It seems as if last year’s data breaches were characterized by increased regularity, yet somehow, according to the latest research from IBM Security, fewer records were actually exposed.
The year saw a 25 percent dip in exposed records—2.5 billion down from 4 billion the previous year—according to IBM’s latest X-Force report. The cause: Cybercriminals have largely turned their focus to launching ransomware attacks that encrypt data locally.
“Last year, there was a clear focus by criminals to lock or delete data, not just steal it, through ransomware attacks,” said Wendi Whitmore, global lead at IBM X-Force Incident Response and Intelligence Services (IRIS).
Notwithstanding, 2017 also saw an unprecedented 424 percent increase in breaches caused by misconfigured cloud storage devices, which the researchers attributed mostly to human error. More often now, configuration mistakes by careless employees are doing hackers’ work for them.
Of the records tracked by IBM, nearly 70 percent were leaked due to the inadvertent activities of owners, reflecting a “growing awareness among cybercriminals of the existence of misconfigured cloud servers.”
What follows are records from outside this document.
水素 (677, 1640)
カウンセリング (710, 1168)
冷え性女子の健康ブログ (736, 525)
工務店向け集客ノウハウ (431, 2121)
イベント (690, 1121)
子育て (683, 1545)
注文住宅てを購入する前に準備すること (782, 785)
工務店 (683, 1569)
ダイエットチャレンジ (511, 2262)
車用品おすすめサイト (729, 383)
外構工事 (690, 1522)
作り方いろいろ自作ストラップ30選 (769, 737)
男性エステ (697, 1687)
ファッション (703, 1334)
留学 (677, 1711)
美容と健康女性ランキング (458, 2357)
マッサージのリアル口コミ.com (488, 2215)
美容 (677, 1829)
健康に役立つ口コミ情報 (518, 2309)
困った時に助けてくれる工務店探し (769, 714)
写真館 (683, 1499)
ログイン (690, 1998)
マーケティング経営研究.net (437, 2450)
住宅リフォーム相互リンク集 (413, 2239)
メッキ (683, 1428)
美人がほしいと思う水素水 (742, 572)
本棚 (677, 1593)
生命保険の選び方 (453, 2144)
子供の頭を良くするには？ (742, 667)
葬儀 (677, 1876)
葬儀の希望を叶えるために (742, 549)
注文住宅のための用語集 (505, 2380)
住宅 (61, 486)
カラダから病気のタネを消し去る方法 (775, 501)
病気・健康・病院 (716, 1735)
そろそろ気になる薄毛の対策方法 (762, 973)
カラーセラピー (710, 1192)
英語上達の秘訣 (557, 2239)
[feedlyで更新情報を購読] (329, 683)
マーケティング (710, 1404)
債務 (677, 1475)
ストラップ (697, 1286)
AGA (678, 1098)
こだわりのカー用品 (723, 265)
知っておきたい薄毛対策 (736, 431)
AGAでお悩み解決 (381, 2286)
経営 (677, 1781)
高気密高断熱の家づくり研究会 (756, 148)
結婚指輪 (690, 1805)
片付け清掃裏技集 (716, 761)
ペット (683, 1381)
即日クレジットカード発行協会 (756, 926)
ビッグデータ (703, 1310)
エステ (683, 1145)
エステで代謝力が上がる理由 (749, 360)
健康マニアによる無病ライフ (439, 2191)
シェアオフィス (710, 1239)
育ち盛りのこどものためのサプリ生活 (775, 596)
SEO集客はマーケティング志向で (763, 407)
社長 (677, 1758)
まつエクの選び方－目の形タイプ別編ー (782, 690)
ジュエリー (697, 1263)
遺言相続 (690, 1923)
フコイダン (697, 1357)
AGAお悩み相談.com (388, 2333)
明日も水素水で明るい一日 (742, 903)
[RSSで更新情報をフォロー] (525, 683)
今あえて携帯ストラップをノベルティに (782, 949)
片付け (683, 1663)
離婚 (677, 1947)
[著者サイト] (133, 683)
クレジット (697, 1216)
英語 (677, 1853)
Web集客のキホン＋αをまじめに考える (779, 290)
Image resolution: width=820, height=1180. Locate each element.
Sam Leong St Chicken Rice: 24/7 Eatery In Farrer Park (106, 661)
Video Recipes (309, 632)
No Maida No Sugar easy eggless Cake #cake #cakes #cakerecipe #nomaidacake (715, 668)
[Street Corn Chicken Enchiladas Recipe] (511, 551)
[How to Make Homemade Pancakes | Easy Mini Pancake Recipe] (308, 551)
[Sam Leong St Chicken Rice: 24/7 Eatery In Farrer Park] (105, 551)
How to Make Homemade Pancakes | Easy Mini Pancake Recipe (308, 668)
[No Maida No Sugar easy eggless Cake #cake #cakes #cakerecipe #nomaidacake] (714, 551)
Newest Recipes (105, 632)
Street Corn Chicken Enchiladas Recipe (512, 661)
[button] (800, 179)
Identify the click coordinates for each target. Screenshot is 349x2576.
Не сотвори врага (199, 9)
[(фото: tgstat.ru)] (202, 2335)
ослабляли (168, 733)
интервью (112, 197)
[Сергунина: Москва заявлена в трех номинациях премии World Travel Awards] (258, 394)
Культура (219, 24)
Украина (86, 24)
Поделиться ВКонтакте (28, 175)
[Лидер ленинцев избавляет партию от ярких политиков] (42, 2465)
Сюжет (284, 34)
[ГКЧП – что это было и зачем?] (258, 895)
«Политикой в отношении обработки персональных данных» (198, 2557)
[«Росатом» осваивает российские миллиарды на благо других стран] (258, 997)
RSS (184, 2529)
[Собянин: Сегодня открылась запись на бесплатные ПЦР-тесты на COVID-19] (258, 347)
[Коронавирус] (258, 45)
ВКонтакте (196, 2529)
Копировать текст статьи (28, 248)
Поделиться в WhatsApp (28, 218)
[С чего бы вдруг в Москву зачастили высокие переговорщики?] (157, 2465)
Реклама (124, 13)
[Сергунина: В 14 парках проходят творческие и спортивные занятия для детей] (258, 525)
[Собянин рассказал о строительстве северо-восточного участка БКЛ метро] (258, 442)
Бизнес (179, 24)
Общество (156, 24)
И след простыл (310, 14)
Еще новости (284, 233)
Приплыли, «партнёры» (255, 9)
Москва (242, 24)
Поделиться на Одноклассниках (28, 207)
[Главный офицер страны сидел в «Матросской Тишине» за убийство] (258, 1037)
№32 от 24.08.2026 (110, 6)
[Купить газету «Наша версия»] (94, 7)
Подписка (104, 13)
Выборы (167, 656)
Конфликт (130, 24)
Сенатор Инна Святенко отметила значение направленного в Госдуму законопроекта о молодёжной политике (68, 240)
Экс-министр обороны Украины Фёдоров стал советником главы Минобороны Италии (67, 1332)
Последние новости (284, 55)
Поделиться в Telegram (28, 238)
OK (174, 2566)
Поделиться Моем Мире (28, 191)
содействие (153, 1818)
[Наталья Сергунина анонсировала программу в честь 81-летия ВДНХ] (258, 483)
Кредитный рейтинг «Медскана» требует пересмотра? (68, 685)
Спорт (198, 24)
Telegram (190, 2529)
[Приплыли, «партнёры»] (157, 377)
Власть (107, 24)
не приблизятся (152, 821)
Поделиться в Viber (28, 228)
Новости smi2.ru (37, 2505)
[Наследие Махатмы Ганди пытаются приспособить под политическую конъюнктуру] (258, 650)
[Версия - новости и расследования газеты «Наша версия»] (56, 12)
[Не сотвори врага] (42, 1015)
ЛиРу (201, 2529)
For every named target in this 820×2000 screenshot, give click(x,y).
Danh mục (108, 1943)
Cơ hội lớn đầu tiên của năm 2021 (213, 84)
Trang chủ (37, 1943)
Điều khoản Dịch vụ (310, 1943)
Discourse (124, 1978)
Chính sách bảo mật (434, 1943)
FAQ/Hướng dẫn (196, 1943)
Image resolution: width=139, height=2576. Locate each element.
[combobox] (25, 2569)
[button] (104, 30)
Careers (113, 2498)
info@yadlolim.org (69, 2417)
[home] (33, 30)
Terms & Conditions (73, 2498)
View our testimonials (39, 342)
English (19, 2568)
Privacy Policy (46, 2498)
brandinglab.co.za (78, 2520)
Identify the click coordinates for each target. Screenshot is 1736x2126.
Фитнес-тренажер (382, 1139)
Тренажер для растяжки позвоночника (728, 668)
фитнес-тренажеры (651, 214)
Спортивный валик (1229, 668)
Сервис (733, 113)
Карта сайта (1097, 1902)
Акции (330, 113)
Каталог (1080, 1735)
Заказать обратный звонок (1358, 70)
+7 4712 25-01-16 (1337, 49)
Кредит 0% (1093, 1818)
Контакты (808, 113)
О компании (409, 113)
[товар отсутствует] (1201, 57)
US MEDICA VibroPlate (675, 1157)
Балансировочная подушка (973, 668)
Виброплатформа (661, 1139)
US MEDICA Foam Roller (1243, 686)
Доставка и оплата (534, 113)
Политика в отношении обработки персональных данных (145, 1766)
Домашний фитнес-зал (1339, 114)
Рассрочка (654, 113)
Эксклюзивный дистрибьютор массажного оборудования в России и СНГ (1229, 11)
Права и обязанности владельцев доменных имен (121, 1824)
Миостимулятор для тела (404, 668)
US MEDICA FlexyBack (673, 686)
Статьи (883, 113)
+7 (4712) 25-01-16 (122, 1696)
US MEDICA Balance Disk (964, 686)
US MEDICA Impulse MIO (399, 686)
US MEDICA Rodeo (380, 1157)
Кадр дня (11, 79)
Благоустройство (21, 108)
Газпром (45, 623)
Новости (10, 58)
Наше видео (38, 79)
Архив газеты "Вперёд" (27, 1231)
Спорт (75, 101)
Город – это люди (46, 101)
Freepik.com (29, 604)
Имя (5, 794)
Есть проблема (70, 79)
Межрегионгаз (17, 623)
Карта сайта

Additionally, researchers found that roughly a third of all security incidents caused by “inadvertent activity” were driven by phishing attacks. The bulk of the attacks are not highly targeted, but launched en mass as spam. Over one four-day period, IBM reports, criminals sent 22 million emails using the infamous Necurs botnet, the largest purveyor internet botnet spam worldwide.
According to IBM, financial services, formerly the most targeted industry, has fallen to third place, behind IT & communications and manufacturing, which, respectively, absorbed 33 percent and 18 percent of attacks observed by the researchers.